Government House did not respond to a request for comment.
The Consortium was informed of impending changes coming to St. Croix District schools in April. Specifically, Arthur A. Richards students would be moved to another school for the upcoming school year, while Alexander Henderson, which is currently sharing Arthur A. Richards’ campus, would remain on the campus. With this information, this publication spoke with St. Croix Superintendent of Schools, Carlos McGregor, who flatly denied that such changes were being made.
“No truth to that at all. I was quite shocked and surprised when I heard at least two senators called me with the same concerns you have,” Mr. McGregor said in April. “As a matter of fact there has been no discussions. Arthur Richards Junior High School will remain intact at its present location.”

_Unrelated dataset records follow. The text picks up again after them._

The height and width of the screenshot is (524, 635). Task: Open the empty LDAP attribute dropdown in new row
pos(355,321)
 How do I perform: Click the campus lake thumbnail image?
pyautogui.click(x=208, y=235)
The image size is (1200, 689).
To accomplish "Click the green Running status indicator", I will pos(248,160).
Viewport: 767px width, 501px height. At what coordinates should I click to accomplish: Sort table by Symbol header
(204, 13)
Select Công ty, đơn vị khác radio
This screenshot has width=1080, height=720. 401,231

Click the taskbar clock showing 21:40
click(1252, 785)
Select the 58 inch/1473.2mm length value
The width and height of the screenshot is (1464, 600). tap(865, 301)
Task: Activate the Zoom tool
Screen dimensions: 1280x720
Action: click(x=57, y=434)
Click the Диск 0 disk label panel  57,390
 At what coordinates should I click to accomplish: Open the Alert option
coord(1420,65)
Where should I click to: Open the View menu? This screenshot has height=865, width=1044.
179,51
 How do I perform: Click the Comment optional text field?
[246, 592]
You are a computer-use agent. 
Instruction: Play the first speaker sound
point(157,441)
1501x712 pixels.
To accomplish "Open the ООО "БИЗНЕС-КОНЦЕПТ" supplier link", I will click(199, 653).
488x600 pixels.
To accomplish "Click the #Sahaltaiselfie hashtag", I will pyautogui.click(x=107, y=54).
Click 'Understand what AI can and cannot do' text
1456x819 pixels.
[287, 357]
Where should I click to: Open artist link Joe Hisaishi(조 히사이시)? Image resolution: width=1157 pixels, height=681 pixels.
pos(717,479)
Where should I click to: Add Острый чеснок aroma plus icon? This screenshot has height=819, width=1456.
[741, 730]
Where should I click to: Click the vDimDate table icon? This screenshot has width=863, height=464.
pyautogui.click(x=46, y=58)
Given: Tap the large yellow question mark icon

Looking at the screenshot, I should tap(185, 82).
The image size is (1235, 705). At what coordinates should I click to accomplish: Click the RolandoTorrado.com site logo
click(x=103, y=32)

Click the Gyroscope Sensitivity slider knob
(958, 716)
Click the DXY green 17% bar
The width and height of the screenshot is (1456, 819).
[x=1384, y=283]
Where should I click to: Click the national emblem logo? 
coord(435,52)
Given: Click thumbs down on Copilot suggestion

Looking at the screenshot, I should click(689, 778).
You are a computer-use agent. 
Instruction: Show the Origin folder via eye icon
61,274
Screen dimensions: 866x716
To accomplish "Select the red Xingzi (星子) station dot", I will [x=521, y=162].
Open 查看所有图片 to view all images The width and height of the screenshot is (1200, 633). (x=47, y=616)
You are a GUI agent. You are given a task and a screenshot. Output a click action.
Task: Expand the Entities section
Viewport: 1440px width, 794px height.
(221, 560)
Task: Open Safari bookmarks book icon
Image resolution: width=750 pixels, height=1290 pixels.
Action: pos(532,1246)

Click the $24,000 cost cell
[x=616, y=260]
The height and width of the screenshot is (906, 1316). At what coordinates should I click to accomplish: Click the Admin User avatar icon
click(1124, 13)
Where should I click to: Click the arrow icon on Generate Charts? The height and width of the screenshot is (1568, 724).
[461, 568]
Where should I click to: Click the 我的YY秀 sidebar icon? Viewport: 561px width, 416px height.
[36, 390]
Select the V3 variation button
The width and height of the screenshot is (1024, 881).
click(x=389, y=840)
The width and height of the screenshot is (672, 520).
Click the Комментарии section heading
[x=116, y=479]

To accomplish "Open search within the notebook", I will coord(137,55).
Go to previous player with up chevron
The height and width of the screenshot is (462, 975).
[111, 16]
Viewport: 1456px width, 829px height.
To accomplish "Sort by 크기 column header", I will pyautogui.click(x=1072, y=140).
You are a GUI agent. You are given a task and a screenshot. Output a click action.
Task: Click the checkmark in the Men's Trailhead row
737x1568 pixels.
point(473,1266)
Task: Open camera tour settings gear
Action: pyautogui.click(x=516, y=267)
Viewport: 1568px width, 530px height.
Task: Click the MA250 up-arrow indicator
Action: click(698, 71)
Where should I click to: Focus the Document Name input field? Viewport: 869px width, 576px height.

Mr. McGregor did confirm that meetings were taking place on a plan to restructure the district’s schools. But when asked whether stakeholders would be informed after D.O.E. had made its decision on its restructuring plans, or whether they would be involved in the decision-making process, Mr. McGregor said, “Our leadership team will be meeting to discuss just that — how any possible change would be rolled out. We’re meeting this week to discuss just that.”
D.O.E. has spoken about, though not elaborated on, potential plans to restructure schools because of two issues: the lack of educators. The territory continues to hemorrhage teachers as many balk at the territory’s pension system deductions and smile at the lower cost of living and better salaries offered on the U.S. mainland. The second problem is that school population, since the devastating storms of 2017, has decreased. D.O.E. sees an opportunity for territory-wide consolidation, according to Ms. Berry-Benjamin. “While our preferred choice would be to have smaller class sizes, our current reality does not allow us to do so,” she said during a Senate hearing in April.
Mrs. Soto-Thomas said she had to speak up because the Bryan administration has taken unilateral action, even though the action affects a number of stakeholders. “I’m livid, I’m past it with them. I asked the superintendent the same question about these changes, and no one answered me. And I’m supposed to continue business as usual with them? No. People’s children attend these schools, the union has a contract with the Department of Education. How is this going to pan out?”
Mrs. Soto-Thomas said D.O.E. is going back to a formula that sees teachers educating 30 students at a time. While this move is not against the AFT contract with the department, which allows a maximum of 30 students per classroom, she wondered aloud whether the teachers would have the requisite help from paraprofessionals. “Teachers are overwhelmed with this. They are so upset,” she said.
Relative to the new mix of students that would be in the schools all at once if the Bryan administration changes go into effect, Mrs. Soto-Thomas said, “5-year-olds will be there from kindergarten with 12-year-olds, and that’s if there are no repeats. Those concerns were there when the children were sharing schools after the hurricanes [of 2017]. The children go through different development stages, including adolescence.”
Another major concern was how quickly the administration had made those changes — just a few months before the 2019-2020 school year, which starts in September.
“Parents are in the dark right now,” Mrs. Soto-Thomas said.
The department is now scrambling to inform stakeholders, but many say it’s a bit too late, as the changes were made clandestinely, without even consulting those affected the most: parents, teaches, and the unions.